Non seulement le souvenir ne rend pas compte d’un événement, mais encore ne garantit pas la véracité du souvenir lui -même, toujours susceptible d’être remanié par un souvenir ou un événement ultérieur.

(Michel Neyraut)

Todas as versões do texto denominado “Prólogo” falam sobre a iniciação literária de Carolina de Jesus e de como a escritora toma para si a percepção de que era uma poetisa, acrescentando na versão 2 que essa trajetória teria sido aflorada por sua nova vida na cidade de São Paulo, pois: “As pessoas que vivem em São Paulo, são obrigadas a pensar com intensidade porisso é que o meu cérebro desenvolveu-se (...)”, ou quando diz “Eu ignorava as minhas qualidades poéticas. Nunca esperei que um dia me tornasse poetisa para mim foi uma surpresa”, ou ainda quando diz “São Paulo é uma bolsa elástica, tudo cabe”.

Ela conta que foi nos primeiros anos de educação infantil que aprendeu a tomar gosto pela leitura, embora num primeiro momento tivesse hesitado em ir à escola, o que foi resolvido através da violência psicológica que marca toda sua infância e, consequentemente, todo o texto.
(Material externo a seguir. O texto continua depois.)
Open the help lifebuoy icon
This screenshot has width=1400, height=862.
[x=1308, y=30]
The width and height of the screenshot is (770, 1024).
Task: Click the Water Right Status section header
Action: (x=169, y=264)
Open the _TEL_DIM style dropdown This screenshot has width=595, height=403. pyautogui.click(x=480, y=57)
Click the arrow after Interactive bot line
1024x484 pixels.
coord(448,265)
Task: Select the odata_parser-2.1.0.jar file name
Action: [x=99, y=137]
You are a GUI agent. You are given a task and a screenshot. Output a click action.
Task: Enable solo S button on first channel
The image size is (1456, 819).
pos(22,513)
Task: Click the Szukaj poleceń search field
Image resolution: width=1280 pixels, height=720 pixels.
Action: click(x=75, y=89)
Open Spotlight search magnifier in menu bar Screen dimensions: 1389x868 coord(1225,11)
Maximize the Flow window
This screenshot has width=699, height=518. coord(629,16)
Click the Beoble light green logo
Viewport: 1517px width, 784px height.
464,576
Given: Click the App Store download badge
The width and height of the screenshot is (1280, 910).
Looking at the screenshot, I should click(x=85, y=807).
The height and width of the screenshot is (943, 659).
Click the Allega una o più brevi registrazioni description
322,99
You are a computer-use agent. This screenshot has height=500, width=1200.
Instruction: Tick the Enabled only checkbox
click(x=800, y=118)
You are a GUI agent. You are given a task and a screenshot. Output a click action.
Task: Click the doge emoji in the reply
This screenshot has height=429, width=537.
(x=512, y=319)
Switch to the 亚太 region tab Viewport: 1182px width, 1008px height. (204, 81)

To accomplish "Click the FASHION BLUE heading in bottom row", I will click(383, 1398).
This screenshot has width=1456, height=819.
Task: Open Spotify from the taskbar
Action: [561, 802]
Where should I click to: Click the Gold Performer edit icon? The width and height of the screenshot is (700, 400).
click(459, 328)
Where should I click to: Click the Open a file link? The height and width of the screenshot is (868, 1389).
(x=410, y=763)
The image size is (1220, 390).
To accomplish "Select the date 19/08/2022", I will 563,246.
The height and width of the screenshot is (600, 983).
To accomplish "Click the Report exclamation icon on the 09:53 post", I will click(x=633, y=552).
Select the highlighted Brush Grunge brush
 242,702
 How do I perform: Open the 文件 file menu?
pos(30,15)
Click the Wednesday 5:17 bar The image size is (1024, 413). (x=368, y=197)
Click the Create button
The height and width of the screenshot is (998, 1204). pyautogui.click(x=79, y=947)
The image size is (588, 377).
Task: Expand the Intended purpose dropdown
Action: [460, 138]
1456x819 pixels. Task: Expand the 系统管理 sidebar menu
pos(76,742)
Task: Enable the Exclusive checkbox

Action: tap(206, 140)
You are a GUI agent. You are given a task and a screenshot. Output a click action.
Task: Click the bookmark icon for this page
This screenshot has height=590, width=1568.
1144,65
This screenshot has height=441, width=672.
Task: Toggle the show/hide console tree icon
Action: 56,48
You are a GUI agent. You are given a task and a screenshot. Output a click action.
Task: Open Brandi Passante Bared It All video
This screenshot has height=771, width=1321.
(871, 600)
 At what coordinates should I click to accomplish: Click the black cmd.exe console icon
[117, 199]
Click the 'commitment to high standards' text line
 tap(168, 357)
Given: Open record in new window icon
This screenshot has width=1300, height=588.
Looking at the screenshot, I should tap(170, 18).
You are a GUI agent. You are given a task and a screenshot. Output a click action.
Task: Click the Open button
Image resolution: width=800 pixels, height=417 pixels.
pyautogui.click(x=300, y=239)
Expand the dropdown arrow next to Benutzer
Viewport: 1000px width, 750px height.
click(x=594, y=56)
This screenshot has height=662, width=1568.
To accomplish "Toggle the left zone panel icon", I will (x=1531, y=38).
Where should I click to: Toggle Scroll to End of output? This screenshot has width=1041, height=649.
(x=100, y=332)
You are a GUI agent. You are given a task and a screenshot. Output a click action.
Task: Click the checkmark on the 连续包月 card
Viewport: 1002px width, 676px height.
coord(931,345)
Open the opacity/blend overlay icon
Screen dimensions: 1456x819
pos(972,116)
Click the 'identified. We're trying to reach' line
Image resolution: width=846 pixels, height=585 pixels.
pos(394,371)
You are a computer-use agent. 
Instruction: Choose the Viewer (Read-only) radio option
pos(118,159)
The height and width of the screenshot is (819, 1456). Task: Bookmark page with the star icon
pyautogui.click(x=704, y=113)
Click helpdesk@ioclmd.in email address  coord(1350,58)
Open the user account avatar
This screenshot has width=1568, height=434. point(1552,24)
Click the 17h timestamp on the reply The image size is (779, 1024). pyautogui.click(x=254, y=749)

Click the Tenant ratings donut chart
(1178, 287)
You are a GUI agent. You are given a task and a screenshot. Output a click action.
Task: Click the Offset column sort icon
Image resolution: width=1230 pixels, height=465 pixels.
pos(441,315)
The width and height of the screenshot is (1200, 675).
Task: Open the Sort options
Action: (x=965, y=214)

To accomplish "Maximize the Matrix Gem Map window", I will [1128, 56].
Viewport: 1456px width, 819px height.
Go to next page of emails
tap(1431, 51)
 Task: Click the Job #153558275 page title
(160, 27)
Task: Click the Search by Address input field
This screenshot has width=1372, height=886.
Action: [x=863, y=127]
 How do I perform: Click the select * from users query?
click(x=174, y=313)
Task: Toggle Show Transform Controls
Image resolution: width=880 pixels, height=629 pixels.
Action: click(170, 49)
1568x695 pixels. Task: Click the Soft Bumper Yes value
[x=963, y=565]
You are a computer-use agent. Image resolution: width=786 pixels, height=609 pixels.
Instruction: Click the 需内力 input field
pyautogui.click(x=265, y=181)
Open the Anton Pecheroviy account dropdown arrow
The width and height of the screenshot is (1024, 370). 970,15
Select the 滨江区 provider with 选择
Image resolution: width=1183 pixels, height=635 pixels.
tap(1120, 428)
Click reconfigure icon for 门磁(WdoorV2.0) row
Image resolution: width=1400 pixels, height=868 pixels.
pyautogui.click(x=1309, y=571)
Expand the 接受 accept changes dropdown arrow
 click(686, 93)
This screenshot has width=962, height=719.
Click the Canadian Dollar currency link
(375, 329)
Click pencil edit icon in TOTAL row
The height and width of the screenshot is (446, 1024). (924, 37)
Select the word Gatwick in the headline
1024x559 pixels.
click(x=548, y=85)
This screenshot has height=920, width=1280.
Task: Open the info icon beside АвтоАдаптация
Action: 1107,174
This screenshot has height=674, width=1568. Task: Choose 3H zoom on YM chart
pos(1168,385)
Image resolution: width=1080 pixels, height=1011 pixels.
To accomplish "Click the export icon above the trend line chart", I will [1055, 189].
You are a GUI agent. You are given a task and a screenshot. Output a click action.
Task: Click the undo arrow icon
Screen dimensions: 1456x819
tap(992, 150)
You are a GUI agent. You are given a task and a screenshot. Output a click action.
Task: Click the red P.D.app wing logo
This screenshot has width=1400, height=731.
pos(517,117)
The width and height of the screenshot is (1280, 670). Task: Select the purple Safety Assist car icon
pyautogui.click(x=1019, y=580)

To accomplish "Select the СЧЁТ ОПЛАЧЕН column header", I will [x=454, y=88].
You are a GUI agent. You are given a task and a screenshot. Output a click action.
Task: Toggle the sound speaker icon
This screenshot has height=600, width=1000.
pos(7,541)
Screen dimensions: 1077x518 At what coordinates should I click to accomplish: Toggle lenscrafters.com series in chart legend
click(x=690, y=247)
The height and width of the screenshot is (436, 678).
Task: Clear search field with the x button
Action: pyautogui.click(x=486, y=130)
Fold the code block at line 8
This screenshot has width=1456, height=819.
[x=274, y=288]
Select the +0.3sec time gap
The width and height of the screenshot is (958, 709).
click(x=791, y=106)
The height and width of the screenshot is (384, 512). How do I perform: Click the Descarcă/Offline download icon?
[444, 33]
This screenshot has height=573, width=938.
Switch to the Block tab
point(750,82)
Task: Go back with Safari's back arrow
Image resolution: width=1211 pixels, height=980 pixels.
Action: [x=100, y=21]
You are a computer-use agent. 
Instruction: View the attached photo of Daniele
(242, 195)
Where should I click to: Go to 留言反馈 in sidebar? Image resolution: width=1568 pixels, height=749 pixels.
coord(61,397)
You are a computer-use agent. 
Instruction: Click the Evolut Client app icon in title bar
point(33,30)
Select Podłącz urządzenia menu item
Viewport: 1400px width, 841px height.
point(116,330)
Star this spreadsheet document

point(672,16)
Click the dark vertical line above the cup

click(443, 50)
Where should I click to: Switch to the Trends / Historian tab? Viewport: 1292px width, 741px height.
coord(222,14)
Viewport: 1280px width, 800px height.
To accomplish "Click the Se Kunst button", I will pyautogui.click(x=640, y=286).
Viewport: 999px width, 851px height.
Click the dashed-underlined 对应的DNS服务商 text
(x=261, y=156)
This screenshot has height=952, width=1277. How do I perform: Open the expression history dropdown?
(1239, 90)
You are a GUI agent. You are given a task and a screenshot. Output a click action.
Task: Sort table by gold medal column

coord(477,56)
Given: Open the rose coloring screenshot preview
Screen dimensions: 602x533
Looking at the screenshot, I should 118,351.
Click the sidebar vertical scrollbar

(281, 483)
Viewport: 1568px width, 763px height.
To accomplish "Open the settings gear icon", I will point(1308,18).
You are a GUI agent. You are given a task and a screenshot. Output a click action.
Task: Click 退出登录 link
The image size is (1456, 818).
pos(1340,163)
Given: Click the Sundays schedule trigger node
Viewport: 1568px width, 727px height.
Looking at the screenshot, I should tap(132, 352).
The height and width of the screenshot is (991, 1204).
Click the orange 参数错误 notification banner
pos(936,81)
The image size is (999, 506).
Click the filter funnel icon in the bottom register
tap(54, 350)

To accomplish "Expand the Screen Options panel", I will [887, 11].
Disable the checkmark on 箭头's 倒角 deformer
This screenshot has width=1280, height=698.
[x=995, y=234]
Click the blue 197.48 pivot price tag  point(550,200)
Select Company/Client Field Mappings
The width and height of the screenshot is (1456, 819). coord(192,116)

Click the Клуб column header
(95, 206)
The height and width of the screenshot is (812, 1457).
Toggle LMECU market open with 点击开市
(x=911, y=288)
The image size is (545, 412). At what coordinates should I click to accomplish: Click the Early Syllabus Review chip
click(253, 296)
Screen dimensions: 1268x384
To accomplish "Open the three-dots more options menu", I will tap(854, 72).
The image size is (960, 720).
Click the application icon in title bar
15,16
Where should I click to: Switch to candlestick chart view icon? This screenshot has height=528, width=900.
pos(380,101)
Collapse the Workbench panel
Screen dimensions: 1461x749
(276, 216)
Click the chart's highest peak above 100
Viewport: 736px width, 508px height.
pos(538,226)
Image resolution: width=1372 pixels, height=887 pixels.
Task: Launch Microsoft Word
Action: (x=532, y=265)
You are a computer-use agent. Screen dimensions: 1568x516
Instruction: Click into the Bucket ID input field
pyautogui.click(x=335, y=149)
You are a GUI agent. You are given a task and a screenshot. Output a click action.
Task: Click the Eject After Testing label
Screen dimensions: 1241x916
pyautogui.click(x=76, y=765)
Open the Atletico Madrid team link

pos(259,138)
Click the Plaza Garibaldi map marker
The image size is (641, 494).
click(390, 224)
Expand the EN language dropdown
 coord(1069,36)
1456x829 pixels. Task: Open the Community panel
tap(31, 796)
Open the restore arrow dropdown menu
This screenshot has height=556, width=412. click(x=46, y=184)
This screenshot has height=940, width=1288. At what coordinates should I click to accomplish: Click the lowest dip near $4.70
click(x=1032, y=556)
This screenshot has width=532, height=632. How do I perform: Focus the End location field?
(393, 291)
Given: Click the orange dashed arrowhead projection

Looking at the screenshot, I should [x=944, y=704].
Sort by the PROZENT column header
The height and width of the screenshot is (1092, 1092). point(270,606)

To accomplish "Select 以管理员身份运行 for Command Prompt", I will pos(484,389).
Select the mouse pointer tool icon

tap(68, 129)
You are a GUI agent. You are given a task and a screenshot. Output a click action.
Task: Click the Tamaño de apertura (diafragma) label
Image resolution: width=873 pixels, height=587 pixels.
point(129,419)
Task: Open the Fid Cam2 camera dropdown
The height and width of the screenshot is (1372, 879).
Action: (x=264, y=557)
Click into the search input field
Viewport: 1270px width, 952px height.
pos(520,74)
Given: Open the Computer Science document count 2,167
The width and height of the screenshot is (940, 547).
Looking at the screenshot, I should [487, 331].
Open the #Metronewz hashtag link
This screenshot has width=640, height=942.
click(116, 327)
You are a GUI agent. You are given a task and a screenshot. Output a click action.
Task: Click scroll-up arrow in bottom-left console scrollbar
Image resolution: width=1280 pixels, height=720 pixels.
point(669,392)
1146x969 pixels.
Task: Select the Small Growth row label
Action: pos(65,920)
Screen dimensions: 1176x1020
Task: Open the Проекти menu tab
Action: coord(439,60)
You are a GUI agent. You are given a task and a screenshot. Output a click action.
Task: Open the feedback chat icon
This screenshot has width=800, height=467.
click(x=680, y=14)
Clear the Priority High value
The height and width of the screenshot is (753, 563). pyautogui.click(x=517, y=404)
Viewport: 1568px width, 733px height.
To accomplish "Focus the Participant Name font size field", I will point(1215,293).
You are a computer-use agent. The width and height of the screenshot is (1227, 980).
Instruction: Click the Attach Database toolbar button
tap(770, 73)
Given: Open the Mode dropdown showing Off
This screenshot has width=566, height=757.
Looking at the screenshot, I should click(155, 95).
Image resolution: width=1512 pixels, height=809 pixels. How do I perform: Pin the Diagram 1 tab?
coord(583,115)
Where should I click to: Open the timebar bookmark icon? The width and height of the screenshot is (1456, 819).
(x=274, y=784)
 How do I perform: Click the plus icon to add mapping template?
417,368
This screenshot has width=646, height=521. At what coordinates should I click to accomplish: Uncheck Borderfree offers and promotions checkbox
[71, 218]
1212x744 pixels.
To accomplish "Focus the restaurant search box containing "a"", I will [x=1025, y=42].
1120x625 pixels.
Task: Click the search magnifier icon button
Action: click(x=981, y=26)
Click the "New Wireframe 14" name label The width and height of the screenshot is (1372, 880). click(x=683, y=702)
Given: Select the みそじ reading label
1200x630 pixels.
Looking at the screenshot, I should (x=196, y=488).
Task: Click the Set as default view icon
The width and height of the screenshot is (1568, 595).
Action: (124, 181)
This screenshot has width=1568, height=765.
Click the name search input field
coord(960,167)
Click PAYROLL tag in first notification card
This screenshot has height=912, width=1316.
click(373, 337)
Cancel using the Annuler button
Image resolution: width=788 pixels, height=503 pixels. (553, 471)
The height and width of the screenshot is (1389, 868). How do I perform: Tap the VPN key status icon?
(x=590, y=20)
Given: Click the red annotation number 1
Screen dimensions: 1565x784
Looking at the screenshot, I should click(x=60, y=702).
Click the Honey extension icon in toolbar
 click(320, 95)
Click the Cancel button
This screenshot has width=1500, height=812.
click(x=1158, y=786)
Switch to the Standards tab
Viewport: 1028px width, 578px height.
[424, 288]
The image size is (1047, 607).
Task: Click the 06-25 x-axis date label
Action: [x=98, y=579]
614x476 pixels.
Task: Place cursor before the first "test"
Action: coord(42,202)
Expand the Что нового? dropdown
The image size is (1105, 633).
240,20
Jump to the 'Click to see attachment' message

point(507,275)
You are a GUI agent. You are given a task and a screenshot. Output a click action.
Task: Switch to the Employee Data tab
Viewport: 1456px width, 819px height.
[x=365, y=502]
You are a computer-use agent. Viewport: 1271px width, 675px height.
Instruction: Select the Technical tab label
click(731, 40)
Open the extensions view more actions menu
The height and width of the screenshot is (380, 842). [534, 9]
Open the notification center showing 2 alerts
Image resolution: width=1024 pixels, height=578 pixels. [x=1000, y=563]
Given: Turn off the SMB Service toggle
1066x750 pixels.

Nas entrelinhas desses contos podemos pressentir uma violência socavada, marcada por certa herança de moralidade, marcante no pensamento de Carolina Maria de Jesus. Ela parece reafirmar a necessidade desses mecanismos de violência ao colocá-la como elemento impulsionador para seu processo de aprendizado. O que foi reelaborado com maior força, na adaptação francesa desse texto, Diário de Bitita.

Nas três versões pode-se perceber uma massiva influência de pessoas abastadas e brancas, a quem sua mãe obedecia e nutria admiração, as quais foram selecionadas por Clélia

Pisa da edição de Diário de Bitita, de modo a mostrá-las como caridosas tutoras e incentivadoras no processo educativo da primeira infância de Carolina de Jesus:

Minha mãe era pobre. Dona Maria Leite insistiu com mamãe para enviar-me à escola. Eu fui apenas para averiguar o que era escola. A dona Maria Leite residia na Estação do Chapadão. Visitava a cidade de Sacramento duas vezes ao ano para assistir à sessão espírita em comemoração à data de nascimento do senhor Eurípedes Barsanulfo. Ela dava roupas para as crianças pobre, as roupas e os livros eram novos. Para estimular e nos deixar vaidosos. Se as crianças ricas iam com roupas novas, os pobres também. E não havia complexos. O que eu admirava é que a Dona Maria Leite não auxiliava os brancos, só os pretos, e nos dizia:

_Eu sou francesa. Não tenho culpa da odisseia de vocês; mas eu sou muito rica, auxilio vocês porque tenho dó. Vamos alfabetizá-los para ver o que é que vocês nos revelam: se vão ser tipos sociáveis, e tendo conhecimento poderam desvia-se da delinquência e acatar a retidão. (...) Minha mãe era tímida. E dizia que os negros devem obedecer aos brancos, isto quando os brancos têm sabedoria. Por isso, ela devia enviar-me à escola, para não desgostar a Dona Maria Leite (JESUS, 1986, p.123).

Estes recortes deixam escapar um elemento importante na formação da escritora, que foi a preocupação e incentivo de sua mãe para com seus estudos, independentemente de conselhos “esclarecedores” e valorização do “paternalismo” ou da filantropia das pessoas deste segmento social. Nas palavras da Carolina de Jesus: “Quando você completar sete anos vai entrar na escola para aprender a ler. Os que sabem ler conhecem o mundo, os que não sabem, vê o mundo” (IMS: CMJ Pi, 002 – “Um Brasil”, F. 135).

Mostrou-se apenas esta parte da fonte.